Seulement, la plupart du temps, les personnes qui ont les moyens d’acheter ou d’investir dans cette technologie refuseront de passer plus de 2 minutes à essayer de comprendre de quoi vous parlez, ou formuleront des attentes qui conduiront votre potentielle relation à l’échec.
Mon article de blog précédent donne déjà quelques pistes sur la façon de communiquer autour de votre technologie formidable. Mais tant que vous l’appelez une technologie, et non un produit ou un service, vous avez encore du chemin à faire.

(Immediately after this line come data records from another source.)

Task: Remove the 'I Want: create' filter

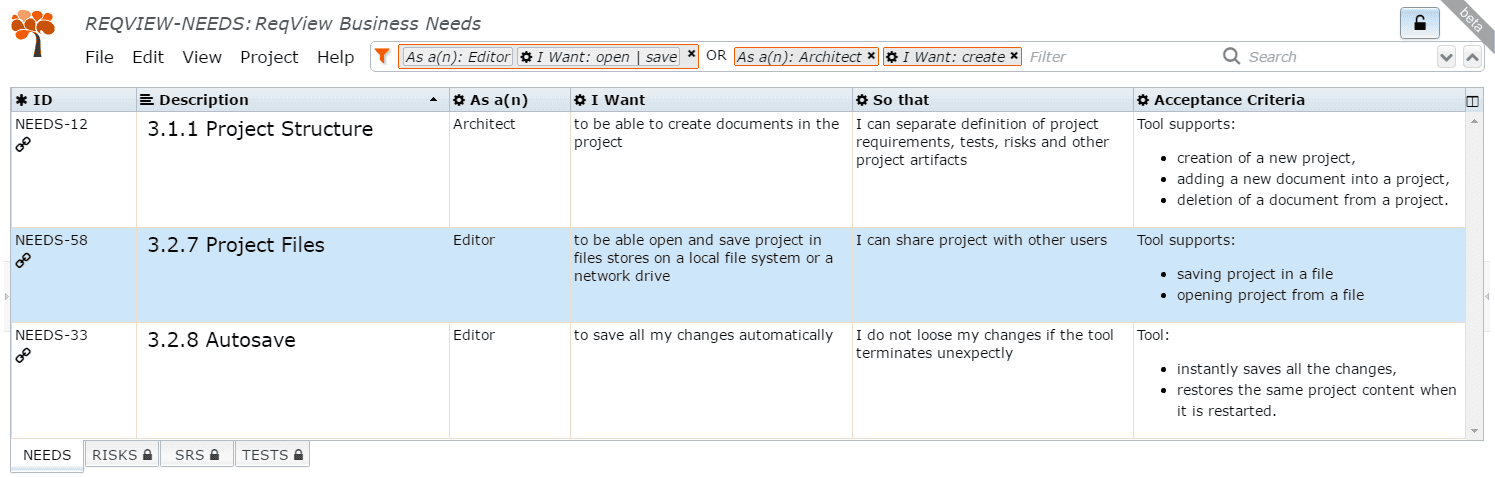Action: (x=1014, y=57)
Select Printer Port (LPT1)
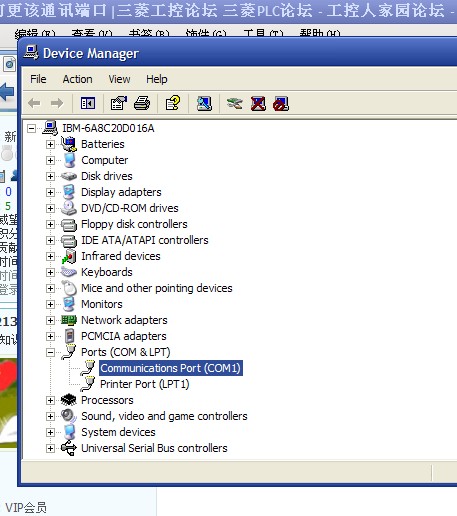This screenshot has width=457, height=516. (x=145, y=384)
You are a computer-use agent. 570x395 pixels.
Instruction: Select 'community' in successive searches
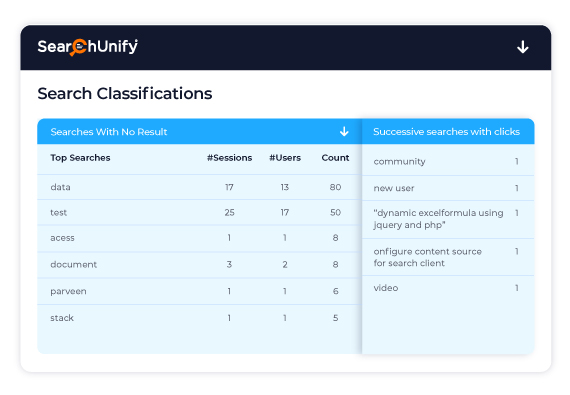(448, 161)
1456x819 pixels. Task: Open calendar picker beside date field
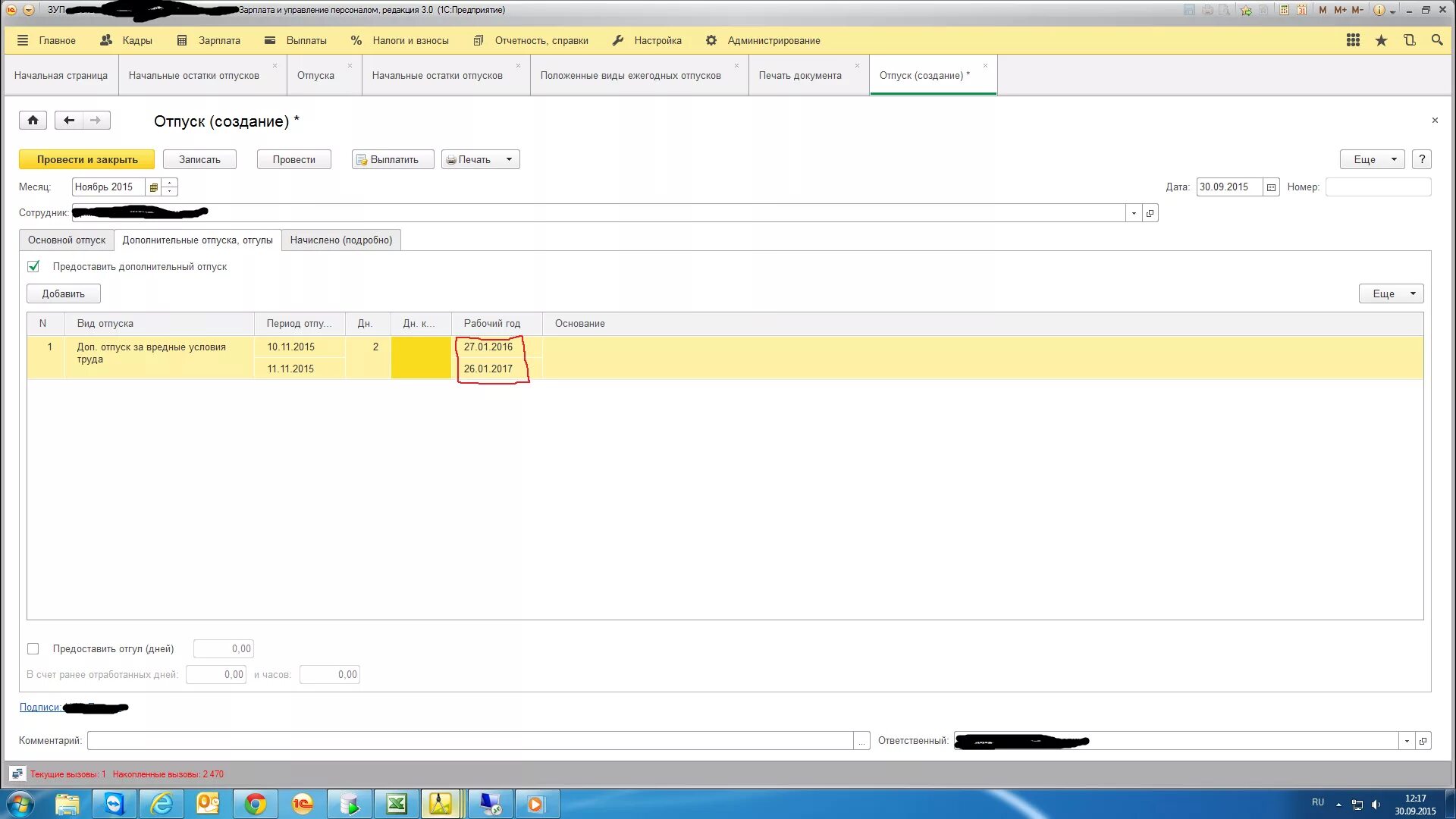click(1272, 187)

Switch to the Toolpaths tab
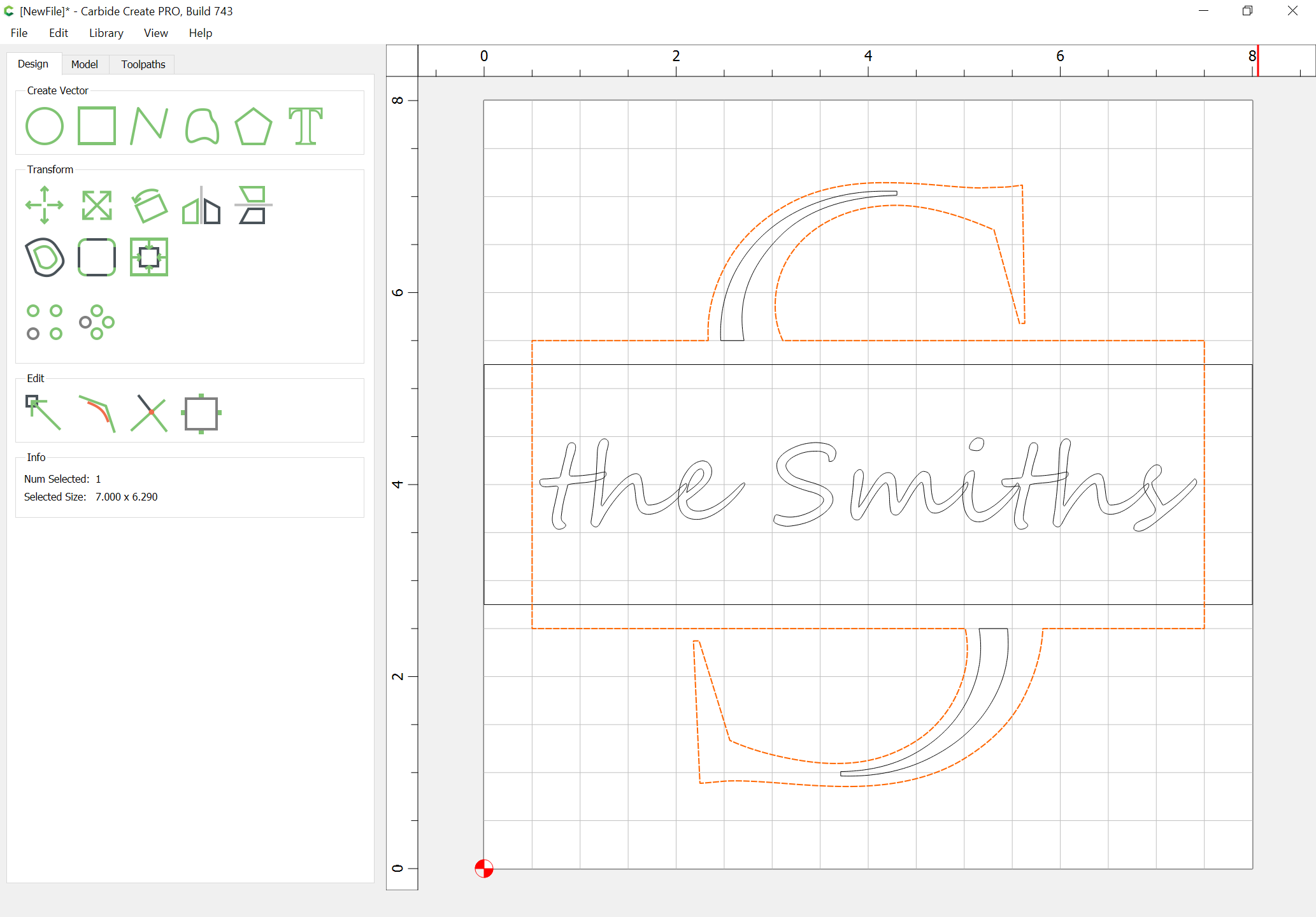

Voici quelques étapes pour commencer :
1. Résoudre le problème d’un utilisateur
Une technologie n’est pas quelque chose que l’on peut vendre. C’est quelque chose que l’on peut utiliser comme levier pour résoudre le problème d’un utilisateur. Trouver quel est ce problème est votre priorité absolue. Vous pourriez réaliser qu’il faudra plus que votre technologie centrale pour concevoir une solution que l’utilisateur sera prêt à payer.
Commencez par travailler vos personas utilisateurs. Essayez de décrire votre utilisateur archétype, son environnement, sa personnalité, ses objectifs personnels et professionnels. Et bien sûr les problèmes qu’il rencontre et que votre produit résoudra.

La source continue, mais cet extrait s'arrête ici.